Angesichts dieser Umstände entschied das Gericht zugunsten der von der Videoüberwachung betroffenen Personen. Der BGH stellte fest, dass der Verdacht auf einen Vertragsverstoß der Mieter nicht ausreicht, um den erheblichen Eingriff in das Recht auf informationelle Selbstbestimmung (Art. 2 Abs. 1 i.V.m. Art. 1 Abs. 1 GG) und das Recht auf Unverletzlichkeit der Wohnung (Art. 13 Abs. 1 GG) zu rechtfertigen. Aus diesem Grund entschied der BGH, dass die heimlich erstellten Aufnahmen im Gerichtsprozess nicht als Beweismittel verwendet werden dürfen.
Da die Kündigung der unerlaubten Untervermietung somit nicht bewiesen werden konnte, war diese unwirksam und die Räumungsklage wurde vom BGH abgewiesen.

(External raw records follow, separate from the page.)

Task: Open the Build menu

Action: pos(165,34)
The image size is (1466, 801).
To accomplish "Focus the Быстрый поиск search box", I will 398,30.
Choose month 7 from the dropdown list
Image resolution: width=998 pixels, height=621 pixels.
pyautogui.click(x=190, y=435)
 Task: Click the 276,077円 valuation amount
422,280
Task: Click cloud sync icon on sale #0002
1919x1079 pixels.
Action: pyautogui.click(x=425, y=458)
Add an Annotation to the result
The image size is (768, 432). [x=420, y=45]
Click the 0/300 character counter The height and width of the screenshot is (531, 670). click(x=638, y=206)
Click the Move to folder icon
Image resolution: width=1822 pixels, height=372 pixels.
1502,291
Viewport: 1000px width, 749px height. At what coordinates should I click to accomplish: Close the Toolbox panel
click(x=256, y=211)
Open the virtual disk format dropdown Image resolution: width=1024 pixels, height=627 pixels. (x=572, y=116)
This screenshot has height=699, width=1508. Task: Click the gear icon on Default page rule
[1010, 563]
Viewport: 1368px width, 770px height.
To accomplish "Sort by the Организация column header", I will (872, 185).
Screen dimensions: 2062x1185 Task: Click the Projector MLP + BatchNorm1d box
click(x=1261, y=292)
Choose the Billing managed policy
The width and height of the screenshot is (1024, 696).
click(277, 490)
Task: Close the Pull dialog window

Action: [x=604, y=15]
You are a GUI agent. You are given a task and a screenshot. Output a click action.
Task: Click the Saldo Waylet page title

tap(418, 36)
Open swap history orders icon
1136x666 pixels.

Des Weiteren vertrat der BGH die Auffassung, dass die Feststellung der Rechtswidrigkeit der Videoüberwachung und -aufzeichnung sowie die damit einhergehenden Abweisung der Räumungsklage bereits eine ausreichende Genugtuung darstelle. Eine darüber hinausgehende Geldentschädigung ist nicht erforderlich, da die Entscheidung des Gerichts die Interessen der Mieterin bereits in ausreichendem Maße wahrt.
Fazit
Das Urteil des BGH setzt ein klares Zeichen für Vermieter, aber auch für Unternehmen, die den Einsatz von Videoüberwachung zur Beweissicherung in Betracht ziehen. Vor dem Einsatz von Videoüberwachung(ssystemen) muss daher stets eine gründliche Verhältnismäßigkeitsprüfung erfolgen. Außerdem muss sichergestellt werden, dass die Videoüberwachung für den jeweiligen Sachverhalt als Beweis geeignet ist und keine mildere sowie weniger eingriffsintensive Maßnahmen bestehen. Besonders die heimliche Videoüberwachung kann zu erheblichen datenschutzrechtlichen Konsequenzen führen und ist nur in sehr eng definierten Ausnahmefällen zulässig.
Beim Einsatz von Videoüberwachung kann es erforderlich sein, eine Datenschutz-Folgenabschätzung (DSFA) durchzuführen. Dies ist gemäß Art. 35 DSGVO der Fall, wenn die Form der Verarbeitung aufgrund der Art und des Umfangs voraussichtlich zu einem hohen Risiko für die Rechte und Freiheiten natürlicher Personen führt oder eine systematische und umfangreiche Überwachung öffentlich zugänglicher Bereiche erfolgt.
Zudem sind Vermieter und Unternehmen nicht öffentlicher Stellen, die eine DSFA durchführen, gemäß Art. 37 Abs. 1 lit. b DSGVO bzw. Art. 37 Abs. 1 lit. c DSGVO i.V.m. § 38 BDSG verpflichtet, einen Datenschutzbeauftragten zu benennen.
Vor diesem Hintergrund sollten sich Vermieter und Unternehmen bereits vor der Erwägung des Einsatzes einer Videoüberwachung ausreichend über die einzuhaltenden Vorgaben im Datenschutzrecht informieren.